(Records)
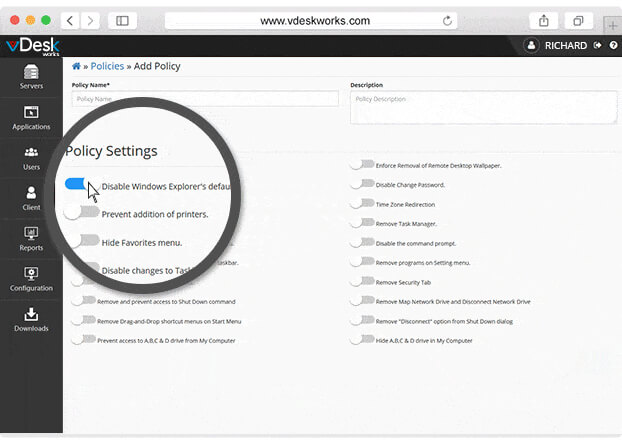Select the Client sidebar icon

tap(31, 197)
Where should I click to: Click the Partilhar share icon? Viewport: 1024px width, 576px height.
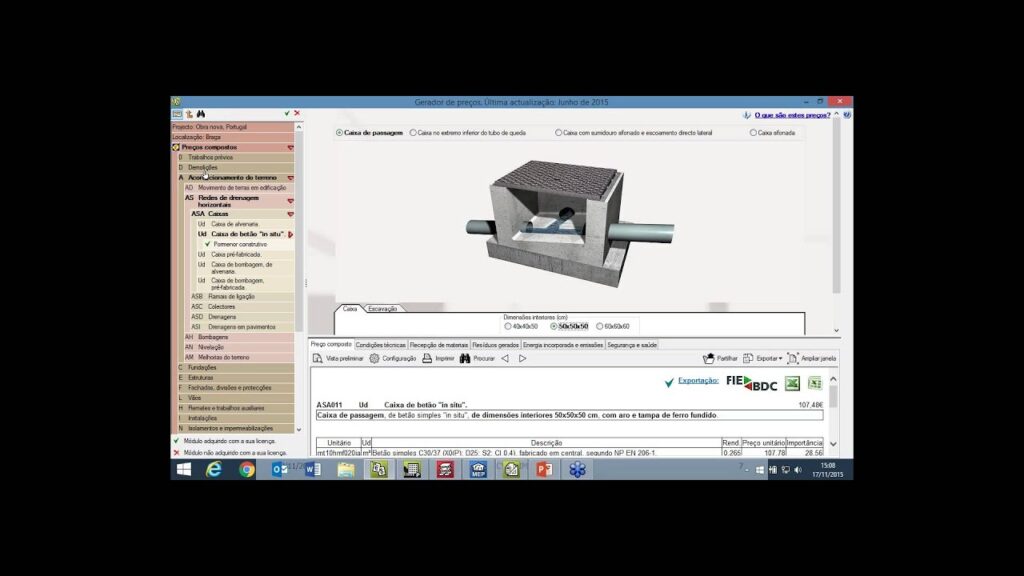point(720,358)
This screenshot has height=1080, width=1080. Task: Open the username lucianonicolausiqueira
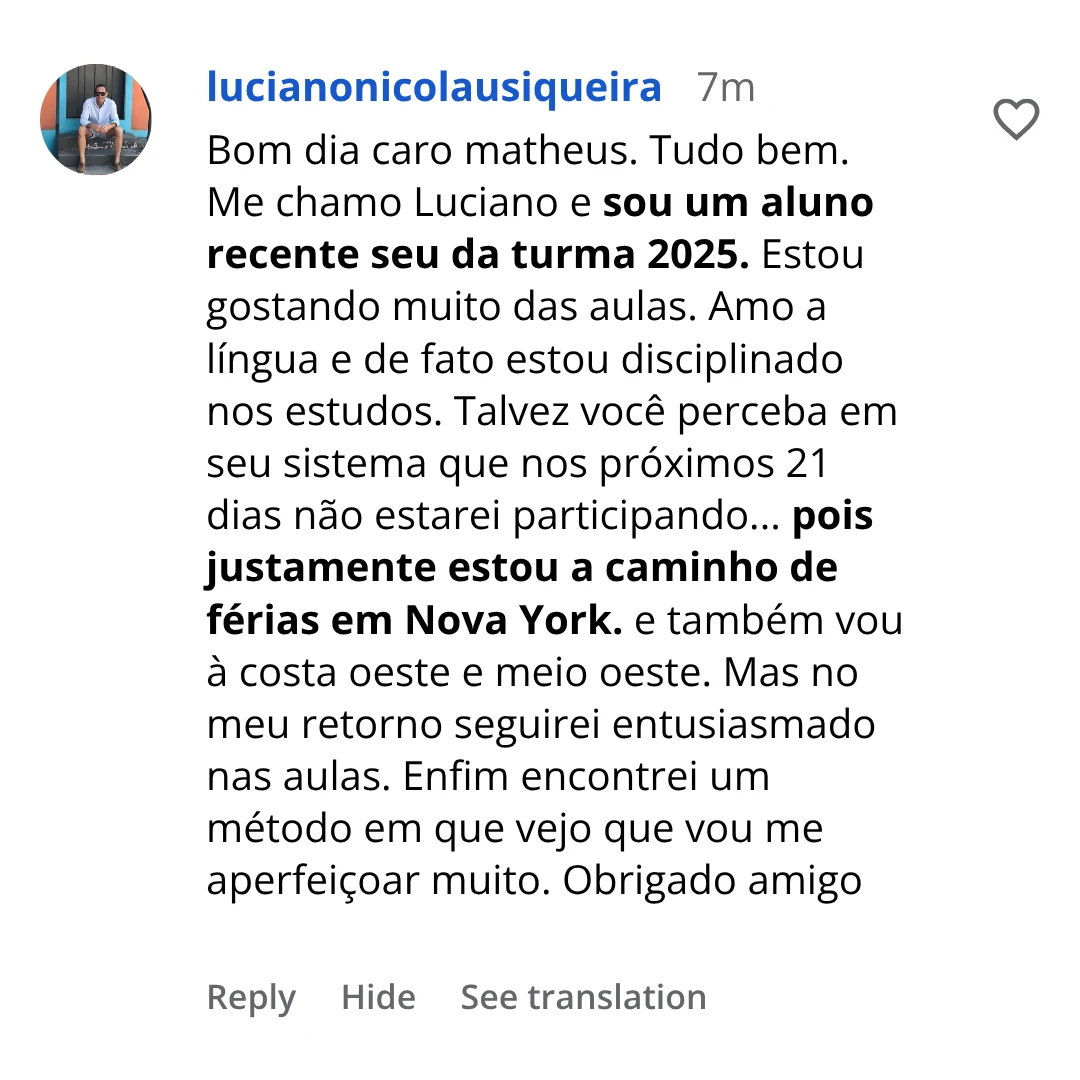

• **Set task**
Convert every line of the records above into a numbered list, omitting blank lines and leaving the pictures out.

• **The output**
1. Select the Client sidebar icon
2. tap(31, 197)
3. Where should I click to: Click the Partilhar share icon? Viewport: 1024px width, 576px height.
4. point(720,358)
5. This screenshot has height=1080, width=1080. Task: Open the username lucianonicolausiqueira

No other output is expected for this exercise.